**作業内容:** 以下に示す、リチャードコシミズ氏の書籍の新聞広告に関する記事の続きを、最後の文の直後から書き進めてください。

**文書抜粋:**
◆ ◆ ◆ ◆ ◆
今回の記事は、過去2記事で少しだけ触れた、リチャードコシミズ氏の書籍の広告について紹介。

最初に新聞掲載をにおわせる記事が4月12日の『明日、4月13日のT新聞とC新聞の朝刊の紙面にご注目ください。』であった。
リチャード氏が普段から信頼を寄せているメディアはごく限られており、そこから判断するにT新聞は東京新聞だろうと判断はついたが、広告を出すつもりかどうかについては何とも言えなかった。

新聞広告は安くなく、書籍を出そうとするたびに費用の寄付を募っている独立党の台所事情の厳しさからすると、その費用の出所がわからない。
また、4月という時期に何の広告を出すのか?というのも疑問であった。

すでに『12・16不正選挙』は出版から3か月が経過していて新刊という感じではないし、不正選挙に関する意見広告としては中途半端な時期に感じる。
◆ ◆ ◆ ◆ ◆
**エントリー一覧:**

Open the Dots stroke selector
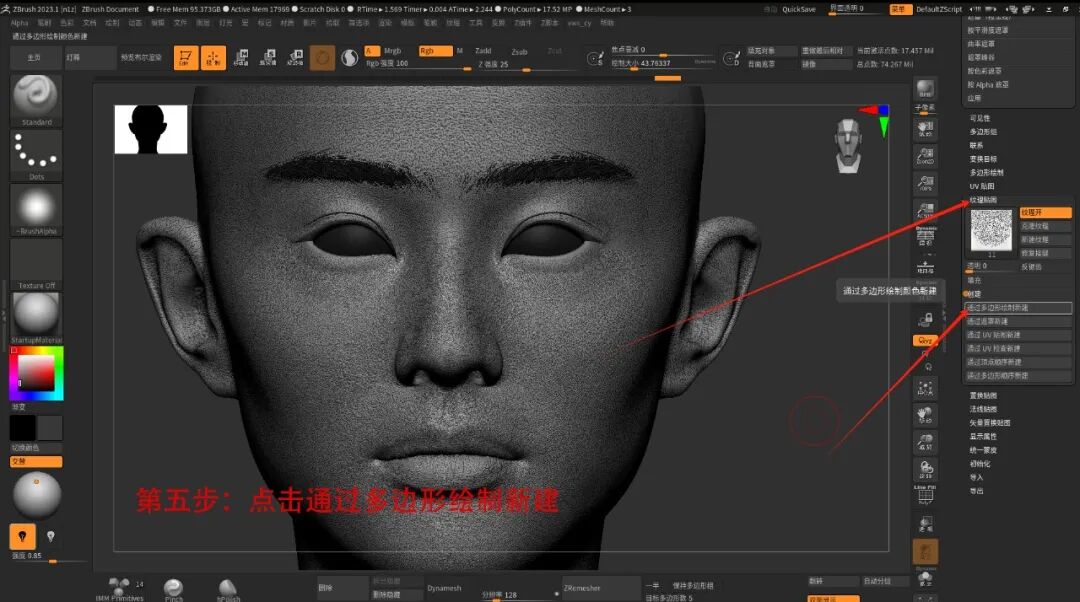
◆ ◆ ◆ ◆ ◆
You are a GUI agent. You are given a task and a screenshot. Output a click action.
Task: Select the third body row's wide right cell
◆ ◆ ◆ ◆ ◆
**演習結果:**
衆院選からは4か月経過していていかにも話題が遅いし、参院選を意識してのことならば逆に早すぎる。

結局出された広告というのは『12・16不正選挙』の書籍広告であった。
それも東京新聞・中日新聞の2紙にとどまらず、次々と書籍広告が地方紙に掲載されたのである。

 

◆「著者インタビュー」

そして広告に次いで驚かされたのが、日刊ゲンダイの著者インタビューである。

日刊ゲンダイさん、RKインタビュー記事を全面掲載いただき大変感謝します。』で紹介された日刊ゲンダイの記事には、1面丸ごとを使って、リチャード氏の書籍が「著者インタビュー」という形で紹介されていた。

正直、この話を目にした時「いくら小沢氏の世間的なイメージが悪かったり、あるいは注目されてないことに不満があっても、この人の本を紹介しちゃダメだろ」と思い、非常に嘆かわしく感じた。

だが、これについては私の誤解だった。
かつてリチャード氏のブログに頻繁にコメントを寄せていて、独立党(あるいはリチャード氏)からの評価もよかったものの、不正選挙説からは敵対するようになってしまった「定額給付金男」氏のブログで、リチャード氏のインタビュー記事が広告の一種であることを指摘する記事が出されていた。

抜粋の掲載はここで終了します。